Not So Green Hydropower: Post-Dam Cultural Emplacement

Kalevi Veko. Snowchange Cooperative, 2014

Kalevi Veko. Snowchange Cooperative, 2014

Kokemäenjoki has been called the artery of SW boreal areas of Finland over centuries. A former Atlantic Salmon river, it was dammed over the span of 100 years. A new Snowchange article reviews the life work of fisherman Kalevi Veko and his community as they fought for their river and tried to maintain a traditional fishery.

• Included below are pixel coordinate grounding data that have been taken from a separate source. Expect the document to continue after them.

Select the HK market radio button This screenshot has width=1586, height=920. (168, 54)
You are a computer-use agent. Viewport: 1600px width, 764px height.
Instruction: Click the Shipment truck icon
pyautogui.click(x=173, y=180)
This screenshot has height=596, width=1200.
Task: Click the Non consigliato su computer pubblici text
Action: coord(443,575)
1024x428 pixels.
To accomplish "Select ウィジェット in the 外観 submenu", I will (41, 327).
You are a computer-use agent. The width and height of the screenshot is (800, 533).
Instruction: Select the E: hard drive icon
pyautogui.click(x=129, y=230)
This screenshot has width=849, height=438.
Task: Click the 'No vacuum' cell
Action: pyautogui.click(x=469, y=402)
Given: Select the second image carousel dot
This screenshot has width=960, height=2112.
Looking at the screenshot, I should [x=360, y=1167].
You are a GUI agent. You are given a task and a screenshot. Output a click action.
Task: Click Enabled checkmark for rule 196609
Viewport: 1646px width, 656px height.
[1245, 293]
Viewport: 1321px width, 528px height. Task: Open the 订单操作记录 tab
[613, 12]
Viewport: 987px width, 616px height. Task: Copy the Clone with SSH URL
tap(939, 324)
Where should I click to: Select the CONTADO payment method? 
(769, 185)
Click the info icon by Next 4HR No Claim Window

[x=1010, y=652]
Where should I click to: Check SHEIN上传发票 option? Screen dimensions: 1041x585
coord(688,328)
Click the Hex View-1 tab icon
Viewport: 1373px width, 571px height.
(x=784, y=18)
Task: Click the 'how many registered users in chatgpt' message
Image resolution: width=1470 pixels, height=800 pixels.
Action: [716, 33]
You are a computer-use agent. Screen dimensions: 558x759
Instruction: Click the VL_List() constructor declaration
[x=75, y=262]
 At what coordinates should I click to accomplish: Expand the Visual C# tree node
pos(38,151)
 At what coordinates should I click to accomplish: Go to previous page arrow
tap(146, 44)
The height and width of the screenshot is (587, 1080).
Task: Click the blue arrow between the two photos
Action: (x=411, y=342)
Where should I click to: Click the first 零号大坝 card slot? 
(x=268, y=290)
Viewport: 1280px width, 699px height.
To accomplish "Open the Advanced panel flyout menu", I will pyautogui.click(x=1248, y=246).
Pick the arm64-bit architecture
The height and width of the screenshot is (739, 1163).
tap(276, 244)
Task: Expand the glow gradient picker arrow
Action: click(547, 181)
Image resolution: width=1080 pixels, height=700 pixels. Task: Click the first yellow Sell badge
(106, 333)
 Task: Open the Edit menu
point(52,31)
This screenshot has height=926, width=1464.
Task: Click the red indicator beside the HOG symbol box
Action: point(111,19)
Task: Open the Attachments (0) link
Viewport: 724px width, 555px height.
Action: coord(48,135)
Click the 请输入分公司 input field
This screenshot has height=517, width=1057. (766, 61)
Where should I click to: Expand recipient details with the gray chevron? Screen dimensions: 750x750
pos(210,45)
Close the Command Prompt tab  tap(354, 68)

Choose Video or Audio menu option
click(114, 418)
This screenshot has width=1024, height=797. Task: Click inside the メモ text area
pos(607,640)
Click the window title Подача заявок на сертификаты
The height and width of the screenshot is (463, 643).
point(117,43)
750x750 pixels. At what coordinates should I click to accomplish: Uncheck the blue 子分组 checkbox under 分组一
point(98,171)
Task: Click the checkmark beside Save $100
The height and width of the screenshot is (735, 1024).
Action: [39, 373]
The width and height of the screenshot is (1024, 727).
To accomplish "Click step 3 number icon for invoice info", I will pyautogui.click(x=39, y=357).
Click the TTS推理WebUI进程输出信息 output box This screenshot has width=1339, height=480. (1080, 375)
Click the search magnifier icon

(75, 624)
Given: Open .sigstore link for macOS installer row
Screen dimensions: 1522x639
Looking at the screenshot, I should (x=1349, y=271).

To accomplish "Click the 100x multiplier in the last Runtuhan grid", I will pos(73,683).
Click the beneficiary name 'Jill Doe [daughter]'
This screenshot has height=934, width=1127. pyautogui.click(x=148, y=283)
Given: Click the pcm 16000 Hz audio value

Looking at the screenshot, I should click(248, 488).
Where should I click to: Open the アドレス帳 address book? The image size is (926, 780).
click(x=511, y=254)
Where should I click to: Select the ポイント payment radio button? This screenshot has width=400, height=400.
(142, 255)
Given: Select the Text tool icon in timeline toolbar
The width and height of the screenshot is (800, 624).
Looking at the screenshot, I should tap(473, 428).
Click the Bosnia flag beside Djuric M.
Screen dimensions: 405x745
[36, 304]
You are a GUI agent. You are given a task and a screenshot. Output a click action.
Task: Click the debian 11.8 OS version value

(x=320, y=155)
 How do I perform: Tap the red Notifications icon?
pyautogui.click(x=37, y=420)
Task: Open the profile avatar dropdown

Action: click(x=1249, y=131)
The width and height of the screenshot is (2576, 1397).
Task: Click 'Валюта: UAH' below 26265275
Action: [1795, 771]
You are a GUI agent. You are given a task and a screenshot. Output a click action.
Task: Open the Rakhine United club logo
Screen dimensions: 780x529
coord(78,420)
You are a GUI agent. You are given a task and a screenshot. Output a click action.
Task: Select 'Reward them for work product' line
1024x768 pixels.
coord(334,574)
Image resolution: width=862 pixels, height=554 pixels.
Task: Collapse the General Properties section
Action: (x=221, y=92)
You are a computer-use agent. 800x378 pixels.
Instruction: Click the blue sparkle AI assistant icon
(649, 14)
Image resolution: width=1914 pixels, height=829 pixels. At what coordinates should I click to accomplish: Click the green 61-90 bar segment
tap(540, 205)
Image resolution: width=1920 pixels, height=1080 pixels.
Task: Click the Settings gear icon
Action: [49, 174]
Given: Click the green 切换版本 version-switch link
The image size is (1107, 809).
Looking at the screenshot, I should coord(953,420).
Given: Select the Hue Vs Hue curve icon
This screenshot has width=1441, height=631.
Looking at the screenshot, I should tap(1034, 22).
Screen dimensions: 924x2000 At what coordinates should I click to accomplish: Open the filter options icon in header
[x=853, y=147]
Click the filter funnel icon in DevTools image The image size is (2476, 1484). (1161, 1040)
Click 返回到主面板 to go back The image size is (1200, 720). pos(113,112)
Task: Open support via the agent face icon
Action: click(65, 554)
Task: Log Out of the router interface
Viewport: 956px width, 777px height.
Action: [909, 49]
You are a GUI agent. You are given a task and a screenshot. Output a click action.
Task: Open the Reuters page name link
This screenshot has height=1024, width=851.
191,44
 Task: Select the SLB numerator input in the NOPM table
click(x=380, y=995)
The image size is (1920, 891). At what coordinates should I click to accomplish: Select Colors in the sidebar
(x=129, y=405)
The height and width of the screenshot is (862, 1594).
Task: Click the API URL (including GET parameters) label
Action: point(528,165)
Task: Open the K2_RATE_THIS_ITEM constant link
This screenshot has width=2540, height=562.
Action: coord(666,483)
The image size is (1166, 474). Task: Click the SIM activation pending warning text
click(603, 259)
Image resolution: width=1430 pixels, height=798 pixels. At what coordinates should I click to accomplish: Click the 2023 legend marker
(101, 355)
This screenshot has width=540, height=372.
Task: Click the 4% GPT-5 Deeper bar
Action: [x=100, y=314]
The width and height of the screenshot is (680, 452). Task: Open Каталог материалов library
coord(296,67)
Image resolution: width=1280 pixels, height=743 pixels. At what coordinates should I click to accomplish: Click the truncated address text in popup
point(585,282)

A new paper out in Climate and Development captures Kalevi’s life work. Whilst modernity and associated natural resources extraction has altered, often permanently, natural systems, we explore a river valley that has been radically altered during industrialization. We investigate how community emplacement functions. It is an emerging spatial understanding of severed, preserved and reconnected belongings to a place (in this case, a river system. This case study concentrates on the Kokemäenjoki River in Finland. We argue that the lifework of our co-researcher, fisherman Kalevi Veko, provides evidence of the persistence of traditional knowledge and livelihoods.

regional map

Hydropower is a central element of displacement and represents spatial nodes of modernity. Weather change was observed by Veko early on. Yet hydropower was seen as a solution to produce climate-friendly energy in the river system, ignoring traditional knowledge.

Kalevi in 1953.

Kalevi in 1953.

Continued fish harvests are investigated to demonstrate a range of qualities and adaptations to the alterations. Secondly we explore Veko’s role in the restoration of asp population to the altered river. This constitutes an endemic act of emplacement. This rests on tensions between preserved fisheries and the impact of hydropower development. Traditional skills do not necessarily disappear during industrial modernization. Instead, in certain encouraging conditions, they can re-emerge and pave routes to endemic futures.